#### Exercise prompt:
Please repeat the material below with no other changes, swapping each "column header" for "column heading".

#### Supplied data:

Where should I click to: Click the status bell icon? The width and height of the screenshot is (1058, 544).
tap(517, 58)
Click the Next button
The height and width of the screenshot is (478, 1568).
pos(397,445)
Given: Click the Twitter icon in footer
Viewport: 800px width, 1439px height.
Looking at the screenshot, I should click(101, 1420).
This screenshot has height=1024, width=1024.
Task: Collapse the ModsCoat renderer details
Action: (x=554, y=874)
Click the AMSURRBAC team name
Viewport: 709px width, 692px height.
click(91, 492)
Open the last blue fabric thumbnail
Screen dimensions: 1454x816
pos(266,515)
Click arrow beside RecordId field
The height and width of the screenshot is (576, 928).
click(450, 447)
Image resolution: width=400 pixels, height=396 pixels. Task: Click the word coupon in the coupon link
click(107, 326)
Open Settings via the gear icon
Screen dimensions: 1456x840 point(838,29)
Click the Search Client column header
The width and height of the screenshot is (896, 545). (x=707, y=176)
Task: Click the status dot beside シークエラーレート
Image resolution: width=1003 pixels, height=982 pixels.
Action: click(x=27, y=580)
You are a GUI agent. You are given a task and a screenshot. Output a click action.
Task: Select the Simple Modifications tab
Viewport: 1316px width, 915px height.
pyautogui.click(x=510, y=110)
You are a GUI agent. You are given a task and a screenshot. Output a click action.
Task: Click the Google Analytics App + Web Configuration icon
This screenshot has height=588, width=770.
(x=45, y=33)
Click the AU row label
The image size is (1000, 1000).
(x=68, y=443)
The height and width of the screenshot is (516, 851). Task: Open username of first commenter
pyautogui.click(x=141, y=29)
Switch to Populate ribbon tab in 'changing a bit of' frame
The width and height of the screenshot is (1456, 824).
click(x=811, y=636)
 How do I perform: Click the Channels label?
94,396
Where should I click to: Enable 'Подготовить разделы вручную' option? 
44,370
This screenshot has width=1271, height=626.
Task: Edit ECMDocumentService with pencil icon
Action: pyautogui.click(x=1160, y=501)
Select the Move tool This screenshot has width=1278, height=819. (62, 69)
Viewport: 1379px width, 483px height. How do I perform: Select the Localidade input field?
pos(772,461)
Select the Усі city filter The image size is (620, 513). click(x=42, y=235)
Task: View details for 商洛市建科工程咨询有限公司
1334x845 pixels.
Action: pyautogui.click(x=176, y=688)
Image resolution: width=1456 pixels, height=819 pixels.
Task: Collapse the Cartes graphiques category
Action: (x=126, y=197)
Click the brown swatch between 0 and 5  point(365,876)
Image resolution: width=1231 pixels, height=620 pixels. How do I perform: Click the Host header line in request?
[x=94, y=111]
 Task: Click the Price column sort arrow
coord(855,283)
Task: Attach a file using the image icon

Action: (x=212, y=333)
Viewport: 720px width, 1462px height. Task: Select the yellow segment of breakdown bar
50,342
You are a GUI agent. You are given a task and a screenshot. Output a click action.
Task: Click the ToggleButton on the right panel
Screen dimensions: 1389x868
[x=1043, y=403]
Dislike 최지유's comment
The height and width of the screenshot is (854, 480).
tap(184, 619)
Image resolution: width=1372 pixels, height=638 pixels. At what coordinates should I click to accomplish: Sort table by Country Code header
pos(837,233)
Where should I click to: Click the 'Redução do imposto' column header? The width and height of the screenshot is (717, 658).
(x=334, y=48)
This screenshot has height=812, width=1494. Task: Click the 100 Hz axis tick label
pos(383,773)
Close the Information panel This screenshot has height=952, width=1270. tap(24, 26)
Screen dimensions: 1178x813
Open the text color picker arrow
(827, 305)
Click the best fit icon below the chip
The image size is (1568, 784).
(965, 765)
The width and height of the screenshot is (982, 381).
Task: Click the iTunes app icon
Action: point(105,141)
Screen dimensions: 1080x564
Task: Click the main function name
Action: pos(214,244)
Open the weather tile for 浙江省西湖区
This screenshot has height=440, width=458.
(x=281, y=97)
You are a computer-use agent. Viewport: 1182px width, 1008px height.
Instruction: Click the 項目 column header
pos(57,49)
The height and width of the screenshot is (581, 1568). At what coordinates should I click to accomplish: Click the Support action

#### Full output:
Where should I click to: Click the status bell icon? The width and height of the screenshot is (1058, 544).
tap(517, 58)
Click the Next button
The height and width of the screenshot is (478, 1568).
pos(397,445)
Given: Click the Twitter icon in footer
Viewport: 800px width, 1439px height.
Looking at the screenshot, I should click(101, 1420).
This screenshot has height=1024, width=1024.
Task: Collapse the ModsCoat renderer details
Action: (x=554, y=874)
Click the AMSURRBAC team name
Viewport: 709px width, 692px height.
click(91, 492)
Open the last blue fabric thumbnail
Screen dimensions: 1454x816
pos(266,515)
Click arrow beside RecordId field
The height and width of the screenshot is (576, 928).
click(450, 447)
Image resolution: width=400 pixels, height=396 pixels. Task: Click the word coupon in the coupon link
click(107, 326)
Open Settings via the gear icon
Screen dimensions: 1456x840 point(838,29)
Click the Search Client column heading
The width and height of the screenshot is (896, 545). (x=707, y=176)
Task: Click the status dot beside シークエラーレート
Image resolution: width=1003 pixels, height=982 pixels.
Action: click(x=27, y=580)
You are a GUI agent. You are given a task and a screenshot. Output a click action.
Task: Select the Simple Modifications tab
Viewport: 1316px width, 915px height.
pyautogui.click(x=510, y=110)
You are a GUI agent. You are given a task and a screenshot. Output a click action.
Task: Click the Google Analytics App + Web Configuration icon
This screenshot has height=588, width=770.
(x=45, y=33)
Click the AU row label
The image size is (1000, 1000).
(x=68, y=443)
The height and width of the screenshot is (516, 851). Task: Open username of first commenter
pyautogui.click(x=141, y=29)
Switch to Populate ribbon tab in 'changing a bit of' frame
The width and height of the screenshot is (1456, 824).
click(x=811, y=636)
 How do I perform: Click the Channels label?
94,396
Where should I click to: Enable 'Подготовить разделы вручную' option? 
44,370
This screenshot has width=1271, height=626.
Task: Edit ECMDocumentService with pencil icon
Action: pyautogui.click(x=1160, y=501)
Select the Move tool This screenshot has width=1278, height=819. (62, 69)
Viewport: 1379px width, 483px height. How do I perform: Select the Localidade input field?
pos(772,461)
Select the Усі city filter The image size is (620, 513). click(x=42, y=235)
Task: View details for 商洛市建科工程咨询有限公司
1334x845 pixels.
Action: pyautogui.click(x=176, y=688)
Image resolution: width=1456 pixels, height=819 pixels.
Task: Collapse the Cartes graphiques category
Action: (x=126, y=197)
Click the brown swatch between 0 and 5  point(365,876)
Image resolution: width=1231 pixels, height=620 pixels. How do I perform: Click the Host header line in request?
[x=94, y=111]
 Task: Click the Price column sort arrow
coord(855,283)
Task: Attach a file using the image icon

Action: (x=212, y=333)
Viewport: 720px width, 1462px height. Task: Select the yellow segment of breakdown bar
50,342
You are a GUI agent. You are given a task and a screenshot. Output a click action.
Task: Click the ToggleButton on the right panel
Screen dimensions: 1389x868
[x=1043, y=403]
Dislike 최지유's comment
The height and width of the screenshot is (854, 480).
tap(184, 619)
Image resolution: width=1372 pixels, height=638 pixels. At what coordinates should I click to accomplish: Sort table by Country Code header
pos(837,233)
Where should I click to: Click the 'Redução do imposto' column heading? The width and height of the screenshot is (717, 658).
(x=334, y=48)
This screenshot has height=812, width=1494. Task: Click the 100 Hz axis tick label
pos(383,773)
Close the Information panel This screenshot has height=952, width=1270. tap(24, 26)
Screen dimensions: 1178x813
Open the text color picker arrow
(827, 305)
Click the best fit icon below the chip
The image size is (1568, 784).
(965, 765)
The width and height of the screenshot is (982, 381).
Task: Click the iTunes app icon
Action: point(105,141)
Screen dimensions: 1080x564
Task: Click the main function name
Action: pos(214,244)
Open the weather tile for 浙江省西湖区
This screenshot has height=440, width=458.
(x=281, y=97)
You are a computer-use agent. Viewport: 1182px width, 1008px height.
Instruction: Click the 項目 column heading
pos(57,49)
The height and width of the screenshot is (581, 1568). At what coordinates should I click to accomplish: Click the Support action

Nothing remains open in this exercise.